What you are asked to do -> Among the entries that follow, the required portion opens with the line containing "Click the green Share Screen button" and closes with the line containing "Expand the node_modules". Give that portion again exactly, and nothing else.

Record set ->
○ ○ ○ ○ ○

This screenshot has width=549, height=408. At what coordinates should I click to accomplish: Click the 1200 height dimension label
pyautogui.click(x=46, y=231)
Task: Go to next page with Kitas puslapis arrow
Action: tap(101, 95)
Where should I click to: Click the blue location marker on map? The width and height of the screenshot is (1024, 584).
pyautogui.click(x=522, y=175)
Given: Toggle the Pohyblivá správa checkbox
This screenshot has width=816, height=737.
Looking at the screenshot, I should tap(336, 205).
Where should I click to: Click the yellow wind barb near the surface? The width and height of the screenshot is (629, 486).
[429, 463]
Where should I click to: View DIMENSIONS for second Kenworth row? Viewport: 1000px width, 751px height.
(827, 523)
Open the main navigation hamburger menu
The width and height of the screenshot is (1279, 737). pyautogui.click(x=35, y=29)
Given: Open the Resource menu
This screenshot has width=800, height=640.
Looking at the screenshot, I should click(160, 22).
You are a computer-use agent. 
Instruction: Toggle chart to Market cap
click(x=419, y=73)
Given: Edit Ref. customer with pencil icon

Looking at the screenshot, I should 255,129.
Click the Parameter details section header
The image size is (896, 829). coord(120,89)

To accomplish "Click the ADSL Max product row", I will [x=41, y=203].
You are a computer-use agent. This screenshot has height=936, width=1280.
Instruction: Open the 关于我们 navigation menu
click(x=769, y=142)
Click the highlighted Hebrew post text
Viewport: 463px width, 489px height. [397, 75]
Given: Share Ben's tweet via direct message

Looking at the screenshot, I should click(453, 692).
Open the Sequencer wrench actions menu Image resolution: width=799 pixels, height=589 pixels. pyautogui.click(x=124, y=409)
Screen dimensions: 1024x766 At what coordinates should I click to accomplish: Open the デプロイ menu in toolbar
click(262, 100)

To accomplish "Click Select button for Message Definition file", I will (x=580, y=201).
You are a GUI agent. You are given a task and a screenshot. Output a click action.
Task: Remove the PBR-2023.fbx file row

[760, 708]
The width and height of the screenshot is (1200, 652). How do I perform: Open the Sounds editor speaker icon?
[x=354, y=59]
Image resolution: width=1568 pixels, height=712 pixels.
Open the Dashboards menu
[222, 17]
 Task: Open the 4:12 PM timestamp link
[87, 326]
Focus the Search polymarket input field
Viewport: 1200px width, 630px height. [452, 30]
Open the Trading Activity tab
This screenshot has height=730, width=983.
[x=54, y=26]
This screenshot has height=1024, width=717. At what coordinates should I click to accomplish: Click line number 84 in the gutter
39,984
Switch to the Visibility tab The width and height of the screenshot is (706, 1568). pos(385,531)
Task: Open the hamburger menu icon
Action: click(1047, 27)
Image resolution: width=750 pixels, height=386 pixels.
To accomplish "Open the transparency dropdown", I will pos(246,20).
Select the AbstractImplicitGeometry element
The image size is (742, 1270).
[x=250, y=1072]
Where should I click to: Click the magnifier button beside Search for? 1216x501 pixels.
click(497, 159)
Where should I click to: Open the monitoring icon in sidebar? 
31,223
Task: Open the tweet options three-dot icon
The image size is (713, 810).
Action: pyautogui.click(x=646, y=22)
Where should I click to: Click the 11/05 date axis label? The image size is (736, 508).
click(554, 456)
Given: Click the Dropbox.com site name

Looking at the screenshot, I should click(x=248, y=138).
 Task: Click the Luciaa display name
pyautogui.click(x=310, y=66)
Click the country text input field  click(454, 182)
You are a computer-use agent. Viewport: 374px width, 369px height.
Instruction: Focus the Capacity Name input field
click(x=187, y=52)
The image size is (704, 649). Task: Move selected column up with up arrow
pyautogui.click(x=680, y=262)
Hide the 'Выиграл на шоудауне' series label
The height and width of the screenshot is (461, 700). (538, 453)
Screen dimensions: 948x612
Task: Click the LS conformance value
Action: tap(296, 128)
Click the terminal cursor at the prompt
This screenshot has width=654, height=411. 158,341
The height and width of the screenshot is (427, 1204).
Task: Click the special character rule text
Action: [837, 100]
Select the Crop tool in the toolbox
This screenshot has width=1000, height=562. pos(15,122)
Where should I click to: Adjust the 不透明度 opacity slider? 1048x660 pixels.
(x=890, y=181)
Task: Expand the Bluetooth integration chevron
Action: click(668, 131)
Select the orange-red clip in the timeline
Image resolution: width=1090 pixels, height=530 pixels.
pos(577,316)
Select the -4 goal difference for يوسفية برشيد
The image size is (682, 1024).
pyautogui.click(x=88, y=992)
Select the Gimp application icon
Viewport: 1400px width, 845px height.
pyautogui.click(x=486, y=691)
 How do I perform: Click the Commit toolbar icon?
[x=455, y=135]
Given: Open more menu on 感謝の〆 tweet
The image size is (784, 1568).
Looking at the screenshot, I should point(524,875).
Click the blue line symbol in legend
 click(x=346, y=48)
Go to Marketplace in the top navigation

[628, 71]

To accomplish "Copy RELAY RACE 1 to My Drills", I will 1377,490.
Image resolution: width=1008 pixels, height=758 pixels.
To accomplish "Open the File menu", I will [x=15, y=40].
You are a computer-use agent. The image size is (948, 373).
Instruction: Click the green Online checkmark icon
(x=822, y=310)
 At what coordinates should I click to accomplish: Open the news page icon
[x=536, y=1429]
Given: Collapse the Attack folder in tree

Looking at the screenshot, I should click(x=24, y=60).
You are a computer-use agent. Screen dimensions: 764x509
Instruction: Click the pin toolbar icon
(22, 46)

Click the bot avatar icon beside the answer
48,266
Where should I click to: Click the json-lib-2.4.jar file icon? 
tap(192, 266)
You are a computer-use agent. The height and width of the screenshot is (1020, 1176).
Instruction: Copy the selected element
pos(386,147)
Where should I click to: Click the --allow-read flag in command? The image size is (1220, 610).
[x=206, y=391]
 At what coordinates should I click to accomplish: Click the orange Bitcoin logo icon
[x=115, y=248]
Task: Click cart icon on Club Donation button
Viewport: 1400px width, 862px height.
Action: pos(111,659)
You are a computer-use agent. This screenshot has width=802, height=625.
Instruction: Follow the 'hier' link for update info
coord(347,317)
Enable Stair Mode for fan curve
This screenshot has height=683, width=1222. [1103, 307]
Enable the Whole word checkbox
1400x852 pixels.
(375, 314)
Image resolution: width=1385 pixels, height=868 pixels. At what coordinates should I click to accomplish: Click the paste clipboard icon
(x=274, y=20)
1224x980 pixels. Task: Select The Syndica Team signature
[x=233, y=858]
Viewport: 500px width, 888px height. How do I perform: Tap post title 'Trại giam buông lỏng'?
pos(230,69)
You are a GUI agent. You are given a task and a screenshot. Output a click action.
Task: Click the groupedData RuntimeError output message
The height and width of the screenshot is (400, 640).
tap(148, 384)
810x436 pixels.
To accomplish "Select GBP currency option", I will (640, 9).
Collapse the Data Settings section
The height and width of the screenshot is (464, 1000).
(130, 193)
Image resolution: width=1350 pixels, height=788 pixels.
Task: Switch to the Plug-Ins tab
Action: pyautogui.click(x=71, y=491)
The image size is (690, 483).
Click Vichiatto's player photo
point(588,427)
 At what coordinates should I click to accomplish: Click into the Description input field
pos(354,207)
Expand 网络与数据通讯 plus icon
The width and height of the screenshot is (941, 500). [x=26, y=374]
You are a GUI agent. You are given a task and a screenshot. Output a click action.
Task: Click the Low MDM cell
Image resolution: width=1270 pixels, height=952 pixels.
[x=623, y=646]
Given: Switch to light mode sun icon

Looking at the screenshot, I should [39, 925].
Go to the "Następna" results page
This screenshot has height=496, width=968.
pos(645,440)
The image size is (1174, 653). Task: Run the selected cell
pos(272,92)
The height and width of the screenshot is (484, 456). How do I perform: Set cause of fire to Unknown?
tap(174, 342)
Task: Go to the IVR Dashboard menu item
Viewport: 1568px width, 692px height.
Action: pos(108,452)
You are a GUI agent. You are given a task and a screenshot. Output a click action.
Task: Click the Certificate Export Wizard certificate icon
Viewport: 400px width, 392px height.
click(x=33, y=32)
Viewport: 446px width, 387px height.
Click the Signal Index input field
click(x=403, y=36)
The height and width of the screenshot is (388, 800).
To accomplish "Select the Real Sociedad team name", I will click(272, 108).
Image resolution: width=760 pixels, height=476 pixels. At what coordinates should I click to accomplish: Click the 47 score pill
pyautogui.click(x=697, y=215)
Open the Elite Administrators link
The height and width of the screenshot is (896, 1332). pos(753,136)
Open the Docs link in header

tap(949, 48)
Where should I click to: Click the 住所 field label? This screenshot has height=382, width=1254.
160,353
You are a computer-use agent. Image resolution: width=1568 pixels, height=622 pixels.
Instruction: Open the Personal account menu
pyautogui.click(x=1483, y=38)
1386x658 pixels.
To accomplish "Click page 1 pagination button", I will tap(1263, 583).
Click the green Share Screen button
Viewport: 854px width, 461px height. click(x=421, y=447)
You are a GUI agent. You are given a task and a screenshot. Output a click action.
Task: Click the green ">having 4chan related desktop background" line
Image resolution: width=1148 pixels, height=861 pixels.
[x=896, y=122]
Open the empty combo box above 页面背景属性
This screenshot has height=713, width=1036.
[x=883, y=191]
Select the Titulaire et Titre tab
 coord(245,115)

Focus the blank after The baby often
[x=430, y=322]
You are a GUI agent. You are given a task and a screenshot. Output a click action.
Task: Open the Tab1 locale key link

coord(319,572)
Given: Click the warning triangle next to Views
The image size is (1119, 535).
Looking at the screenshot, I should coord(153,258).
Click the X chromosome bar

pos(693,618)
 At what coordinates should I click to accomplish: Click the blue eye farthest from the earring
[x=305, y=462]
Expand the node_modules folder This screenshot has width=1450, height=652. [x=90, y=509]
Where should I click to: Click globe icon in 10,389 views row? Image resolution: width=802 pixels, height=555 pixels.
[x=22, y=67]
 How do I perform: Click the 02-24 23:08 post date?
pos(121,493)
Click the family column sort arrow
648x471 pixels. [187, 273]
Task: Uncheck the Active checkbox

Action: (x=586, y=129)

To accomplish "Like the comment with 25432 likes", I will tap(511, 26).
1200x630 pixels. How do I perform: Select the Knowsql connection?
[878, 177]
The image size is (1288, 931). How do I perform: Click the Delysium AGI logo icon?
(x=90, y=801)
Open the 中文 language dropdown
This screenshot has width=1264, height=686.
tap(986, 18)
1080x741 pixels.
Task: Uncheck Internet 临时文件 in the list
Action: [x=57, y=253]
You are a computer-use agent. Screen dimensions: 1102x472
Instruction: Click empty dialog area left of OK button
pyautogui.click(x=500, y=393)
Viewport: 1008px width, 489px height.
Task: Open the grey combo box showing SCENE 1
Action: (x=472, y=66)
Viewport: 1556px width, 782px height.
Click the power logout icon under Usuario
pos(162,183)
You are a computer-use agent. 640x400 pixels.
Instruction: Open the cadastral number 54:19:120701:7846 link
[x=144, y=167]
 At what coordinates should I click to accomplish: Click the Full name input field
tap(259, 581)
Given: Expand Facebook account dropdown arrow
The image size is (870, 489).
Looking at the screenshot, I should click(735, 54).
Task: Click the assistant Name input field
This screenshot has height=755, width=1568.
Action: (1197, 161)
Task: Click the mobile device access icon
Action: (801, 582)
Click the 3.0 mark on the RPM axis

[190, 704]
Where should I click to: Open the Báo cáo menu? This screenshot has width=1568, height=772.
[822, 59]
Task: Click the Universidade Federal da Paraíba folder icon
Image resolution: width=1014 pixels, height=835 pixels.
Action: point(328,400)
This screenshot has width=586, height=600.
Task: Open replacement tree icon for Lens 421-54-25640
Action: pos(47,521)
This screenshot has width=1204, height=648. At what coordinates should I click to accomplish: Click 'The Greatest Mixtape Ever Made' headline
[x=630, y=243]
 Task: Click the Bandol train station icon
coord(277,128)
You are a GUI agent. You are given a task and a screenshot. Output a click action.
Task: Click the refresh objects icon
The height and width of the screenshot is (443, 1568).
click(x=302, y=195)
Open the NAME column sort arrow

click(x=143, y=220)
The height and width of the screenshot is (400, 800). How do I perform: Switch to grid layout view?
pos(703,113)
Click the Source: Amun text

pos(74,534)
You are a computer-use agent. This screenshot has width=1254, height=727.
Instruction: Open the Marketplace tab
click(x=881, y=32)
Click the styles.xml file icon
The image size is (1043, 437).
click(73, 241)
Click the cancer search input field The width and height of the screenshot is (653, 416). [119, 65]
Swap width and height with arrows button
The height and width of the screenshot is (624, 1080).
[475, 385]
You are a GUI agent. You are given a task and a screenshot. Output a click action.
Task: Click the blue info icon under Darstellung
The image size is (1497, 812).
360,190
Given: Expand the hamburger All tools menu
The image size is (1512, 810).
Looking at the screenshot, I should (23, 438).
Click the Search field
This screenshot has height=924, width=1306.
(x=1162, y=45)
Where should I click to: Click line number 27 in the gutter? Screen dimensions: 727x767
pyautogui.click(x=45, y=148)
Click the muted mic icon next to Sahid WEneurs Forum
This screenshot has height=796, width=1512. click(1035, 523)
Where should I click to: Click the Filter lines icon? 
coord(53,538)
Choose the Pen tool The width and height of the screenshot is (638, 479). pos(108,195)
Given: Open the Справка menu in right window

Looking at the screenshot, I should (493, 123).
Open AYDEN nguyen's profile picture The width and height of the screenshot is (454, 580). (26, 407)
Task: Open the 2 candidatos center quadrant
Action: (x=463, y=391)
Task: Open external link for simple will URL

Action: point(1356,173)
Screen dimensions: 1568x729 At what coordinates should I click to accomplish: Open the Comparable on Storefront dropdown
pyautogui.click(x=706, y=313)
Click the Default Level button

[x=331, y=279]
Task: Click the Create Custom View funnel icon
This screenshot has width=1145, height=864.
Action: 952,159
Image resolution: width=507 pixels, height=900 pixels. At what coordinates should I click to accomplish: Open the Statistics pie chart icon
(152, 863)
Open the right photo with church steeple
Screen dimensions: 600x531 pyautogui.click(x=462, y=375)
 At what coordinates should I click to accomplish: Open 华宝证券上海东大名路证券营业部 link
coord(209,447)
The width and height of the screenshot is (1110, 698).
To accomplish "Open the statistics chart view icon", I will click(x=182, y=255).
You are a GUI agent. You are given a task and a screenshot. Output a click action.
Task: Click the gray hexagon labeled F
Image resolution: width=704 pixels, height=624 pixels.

○ ○ ○ ○ ○

Expected answer ->
Click the green Share Screen button
Viewport: 854px width, 461px height. click(x=421, y=447)
You are a GUI agent. You are given a task and a screenshot. Output a click action.
Task: Click the green ">having 4chan related desktop background" line
Image resolution: width=1148 pixels, height=861 pixels.
[x=896, y=122]
Open the empty combo box above 页面背景属性
This screenshot has height=713, width=1036.
[x=883, y=191]
Select the Titulaire et Titre tab
 coord(245,115)

Focus the blank after The baby often
[x=430, y=322]
You are a GUI agent. You are given a task and a screenshot. Output a click action.
Task: Open the Tab1 locale key link

coord(319,572)
Given: Click the warning triangle next to Views
The image size is (1119, 535).
Looking at the screenshot, I should coord(153,258).
Click the X chromosome bar

pos(693,618)
 At what coordinates should I click to accomplish: Click the blue eye farthest from the earring
[x=305, y=462]
Expand the node_modules folder This screenshot has width=1450, height=652. [x=90, y=509]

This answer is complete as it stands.